Ex ungue leonem. Детские рассказы Л. Толстого и поэтика выразительности - [9]
Несколько слов о его характерных тематических особенностях.
Во-первых, в (22) фактически не представлены ‘надуманные, искусственные ценности’, за которыми гоняются многие взрослые персонажи больших вещей Толстого (соответственно отсутствуют и откровенно отрицательные герои)11.
Во-вторых, весь комплекс неправильного поведения дан смягченно и носит характер не сознательной программы, а простительных ошибок, по-человечески понятной инертности и рутинности мышления; в детских рассказах этот комплекс чаще всего выражается через мотив (14) ‘действие посредством слова’.

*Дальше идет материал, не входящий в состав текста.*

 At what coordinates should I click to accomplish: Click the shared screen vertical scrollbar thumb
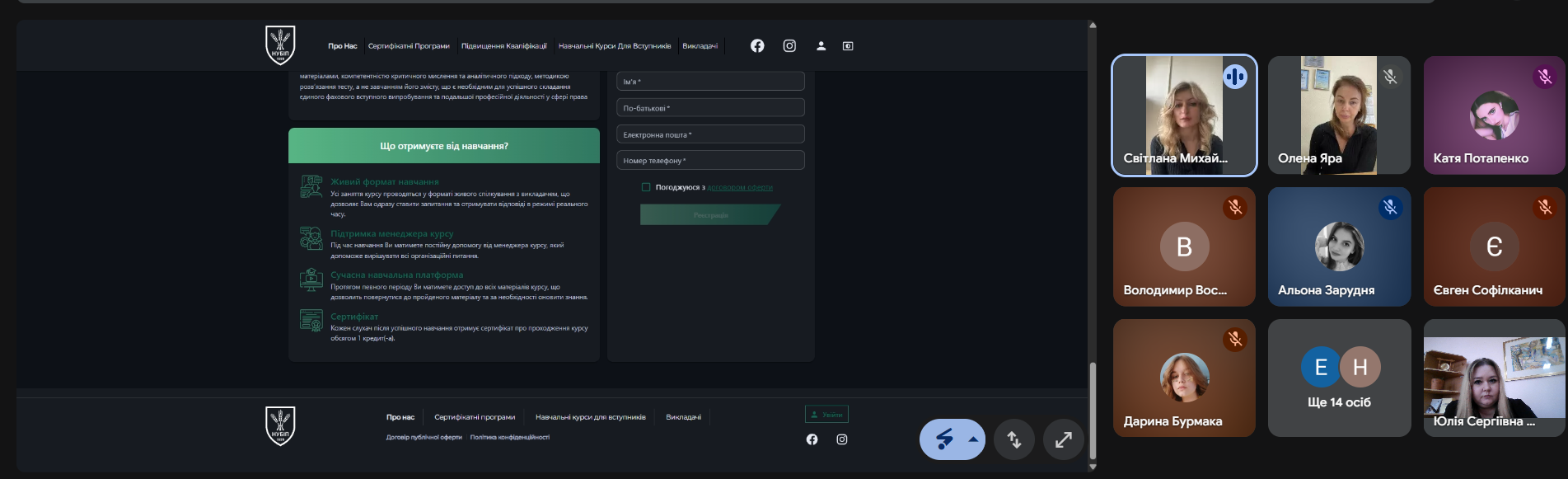coord(1093,411)
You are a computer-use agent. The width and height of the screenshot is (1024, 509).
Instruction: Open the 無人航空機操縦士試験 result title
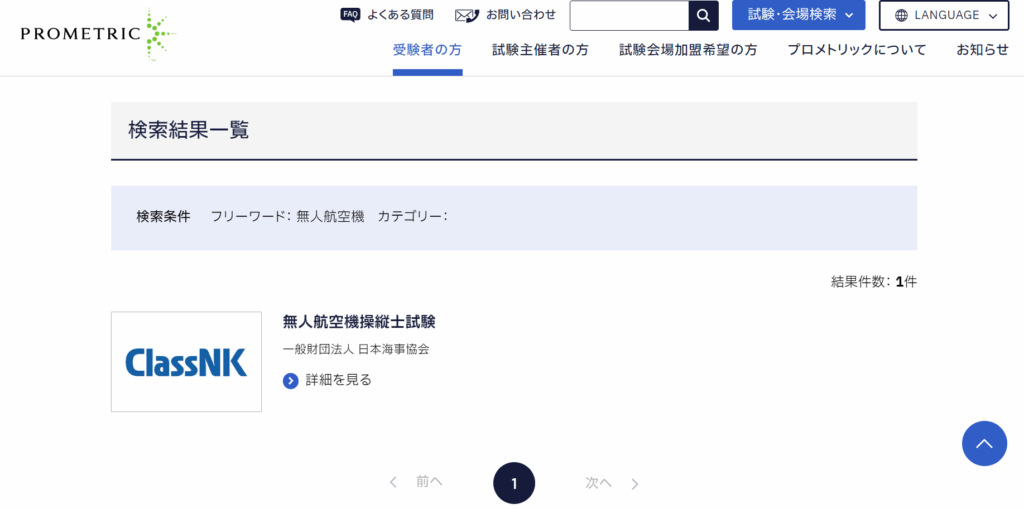[359, 322]
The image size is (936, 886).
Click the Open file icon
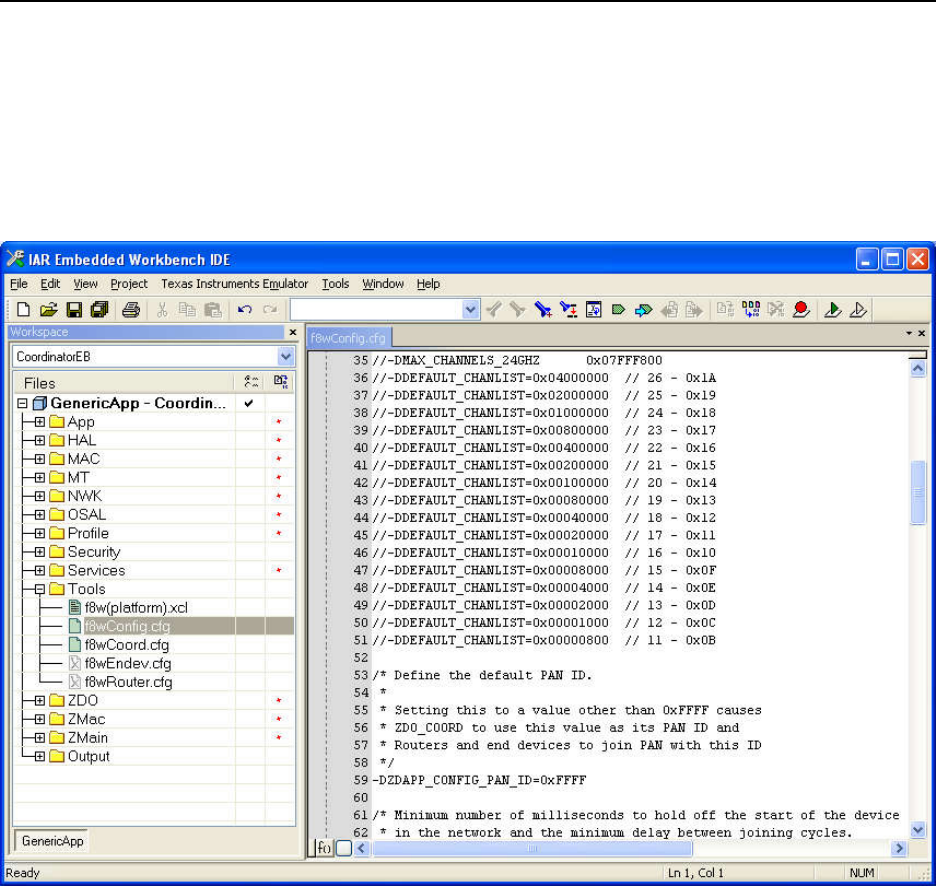48,310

В-третьих, (22) исключает социальные конфликты и психологические тонкости, зато включает разнообразные явления природы (животных, стихии) и детского мира, а в качестве персонажей в (22) выступают простые люди и их дети12.

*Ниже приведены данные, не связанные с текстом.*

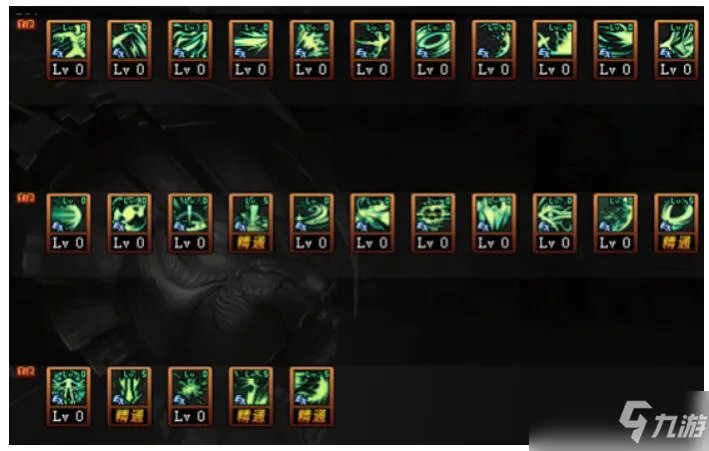Choose the star and bright square EX skill
The height and width of the screenshot is (451, 709).
[x=555, y=50]
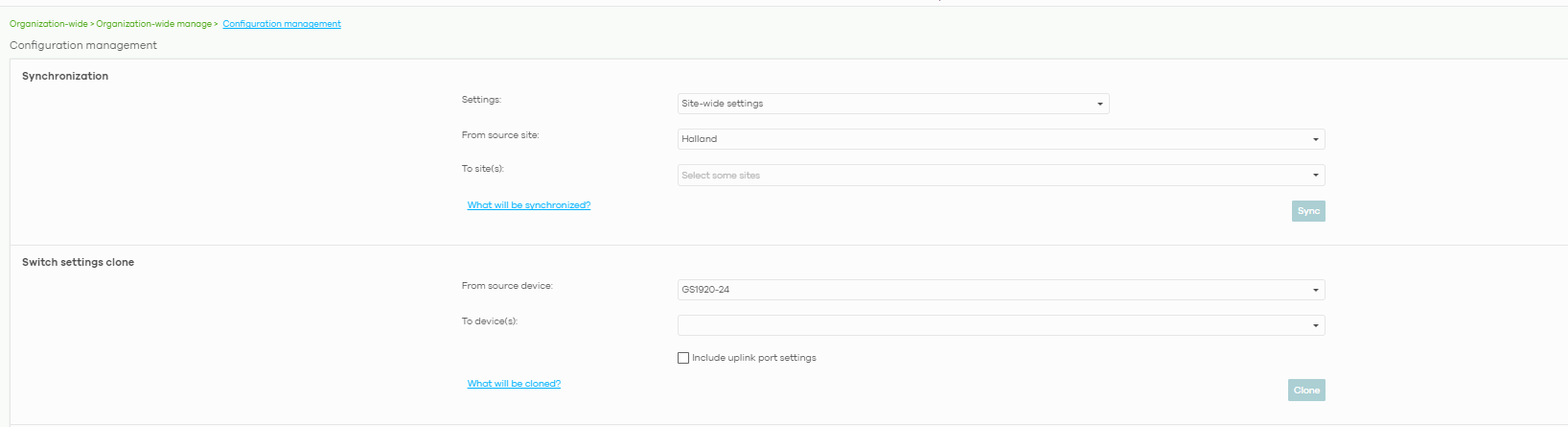Image resolution: width=1568 pixels, height=427 pixels.
Task: Expand the To site(s) list using its arrow
Action: click(1315, 176)

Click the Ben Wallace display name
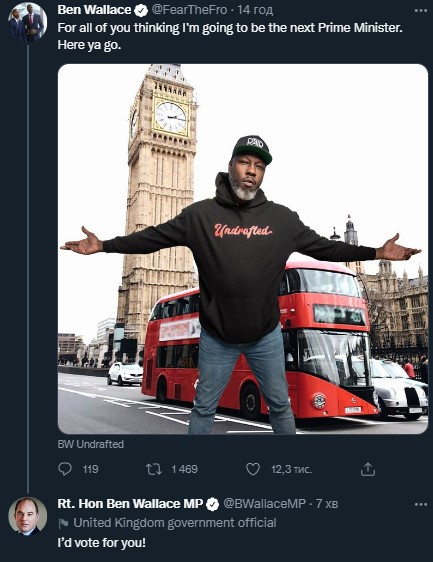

Влияние локального детского компонента (19) подсказывает, помимо упомянутых содержательных поправок к (18), также ряд конструктивных уточнений.
В (18) правильные и неправильные действия еще не организованы во временнýю последовательность. Архисюжету (18) соответствовали бы, например, и такие реальные сюжеты, где те и другие действия совершались бы одновременно (разными персонажами) или где за спасительными правильными действиями следовали бы губительные неправильные. Однако фактически в рассказах «Азбуки» сюжеты упорядочены одним определенным образом:
Неправильным действиям отведена роль ОТК к правильным (ввиду контрастного отношения между ними именно по линии правильности) и одновременно ПРЕДВ (или ПРЕП) к ним (поскольку неправильные действия при спасении УВЕЛИЧИВАЮТ ситуацию нехватки правильных): лишь после и по причине неудачи неправильных действий персонажи переходят к правильным.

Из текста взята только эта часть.